Этот впервые установленный и доказанный Аристотелем закон непрерывности и постепенности всех изменений изложен у Канта трижды: в § 14 его «Dissertatio de mundi sensibilis et intelligibilis forma», в «Критике чистого разума» (1–е изд., с. 207; 5–е изд., с. 253) [с. 272 рус. изд. 1964 г.] и, наконец, в «Метафизических началах естествознания», в конце «Общего примечания к механике». Во всех трех местах его изложение данного вопроса кратко, но и не так основательно, как доказательство Аристотеля, с которым оно по существу полностью совпадает; поэтому нет никакого сомнения в том, что Кант прямо или через посредство других авторов заимствовал эти мысли у Аристотеля, хотя он и нигде на него не ссылается. Тезис Аристотеля «нельзя считать, что мгновения следуют друг за другом, как точка за точкой» (Физика, IV, 10, 218а 18) выражен у Канта так: «между двумя мгновениями всегда имеется время», на это можно возразить: «его нет даже между двумя столетиями, ибо во времени, как и в пространстве, должна быть четкая граница». Вместо того, чтобы сослаться на Аристотеля, Кант в первом и самом раннем из приведенных изложений этого вопроса предпочитает отождествить предлагаемое им учение с lex continuitatis Лейбница. Если бы они действительно совпадали, то это означало бы, что Лейбниц заимствовал данное доказательство у Аристотеля. Впервые Лейбниц изложил этот закон (по его собственному указанию на С. 104 «Opera philos». Ed. Erdmann) в письме к Бейлю, где он, однако, называет этот закон principe de l’ordre general , сопровождая его весьма общим и неопределенным рассуждением, которое носит преимущественно геометрический характер и не имеет прямого отношения к даже не упоминаемому им времени изменения.
Пятая глава
§ 26. Объяснение этого класса объектов
Единственное существенное различие между человеком и животным, с давних пор приписываемое присущей только человеку особой познавательной способности, разуму, основано на том, что человек обладает классом таких представлений, которые недоступны животному: это — понятия, т. е. абстрактные представления в противоположность созерцаемым, из которых они, однако, выведены. Ближайшим следствием этого является то, что животное не говорит и не смеется; косвенным же — все то многое и великое, что отличает человеческую жизнь от жизни животного. Ибо с возникновением абстрактного представления и мотивация стала совершенно иной. Хотя поступки человека следуют с не менее строгой необходимостью, чем поступки животных, из–за характера мотивации, которая состоит здесь из мыслей, делающих возможным при решении выбор (т. е. сознательный конфликт мотивов), место простого импульса, вызываемого предлежащими созерцаемыми предметами, заняло действие с определенным намерением, по размышлению согласно планам, максимам, в согласии с другими [людьми] и т. д.; это привело ко всему тому, что делает жизнь человека такой наполненной, такой искусственной и ужасной, что на этом Западе, который сделал его белым и куда за ним не могли последовать древние, истинные, глубокие, исконные религии его родины, он больше не узнает своих братьев и мнит, будто животные — нечто в корне иное, чем он, и, чтобы утвердиться в этом заблуждении, называет их скотами, осыпает бранными словами все их жизненные функции, которые присущи и ему, и провозглашает их бесправными, ожесточенно сопротивляясь признать напрашивающееся тождество его и их существа.

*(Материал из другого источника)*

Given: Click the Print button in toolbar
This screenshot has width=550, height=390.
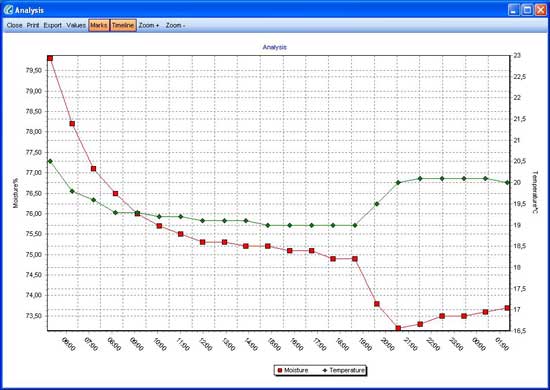Looking at the screenshot, I should pyautogui.click(x=33, y=25).
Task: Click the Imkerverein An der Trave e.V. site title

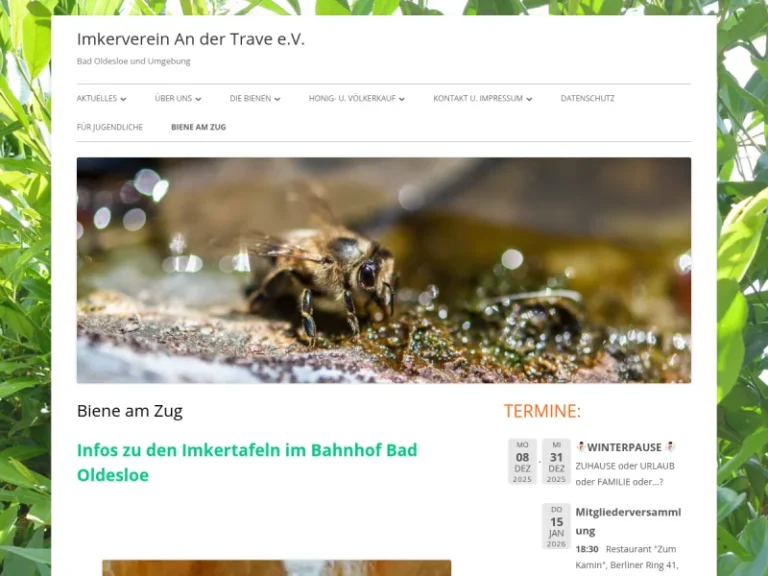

И тем не менее все различие, как уже было сказано, состоит в том, что кроме созерцаемых представлений, которые мы рассматривали в предыдущей главе и которые доступны и животным, человек вмещает в своем преимущественно для этого настолько большем мозгу и абстрактные представления, т. е. выведенные из созерцаемых. Такие представления назвали понятиями, так как в каждом из них, или, скорее, под каждым из них, содержится бесчисленное множество отдельных вещей, которые и составляют его совокупное содержание. Эти понятия можно также определить как представления из представлений, ибо, образуя их, абстрагирующая способность разлагает рассмотренные в предыдущей главе полные, следовательно, созерцаемые представления на их составные части, чтобы мыслить их обособленно, каждую саму по себе, как различные свойства или отношения вещей. В ходе этого процесса представления необходимым образом лишаются созерцаемости, подобно тому как вода теряет свою текучесть и прозрачность, если разложить ее на составные части. Ибо каждое обособленное (абстрагированное) свойство может быть мыслимо, но не может быть само по себе созерцаемо. Образование понятия вообще происходит посредством того, что у созерцаемо данного многое опускается, чтобы мыслить остальное само по себе; следовательно, в понятии мыслится меньше, чем дано в созерцании. Если при рассмотрении отдельных созерцаемых предметов в каждом нечто опускается и во всех сохраняется одно и то же, то оно составляет genus данного species. Таким образом, понятие каждого genus есть понятие каждого охватываемого им вида после устранения всего того, что не присуще всем speciebus . Каждое возможное понятие может быть мыслимо как genus; поэтому оно всегда есть общее и в качестве такового не созерцаемое. Поэтому оно имеет также свою сферу, которой служит вся совокупность того, что может мыслиться им. Чем выше мы поднимаемся в абстракции, тем больше мы опускаем и тем меньше мыслим. Высшие, т. е. самые общие понятия наиболее опустошены и в конце концов оказываются лишь легкой оболочкой; таковы, например, понятия бытия, сущности, вещи, становления и т. п. И, к слову сказать, что могут дать философские системы, сотканные из таких понятий и пользующиеся в качестве материала лишь подобными легкими оболочками мыслей? Они должны оказаться бесконечно пустыми, бедными и поэтому нестерпимо скучными.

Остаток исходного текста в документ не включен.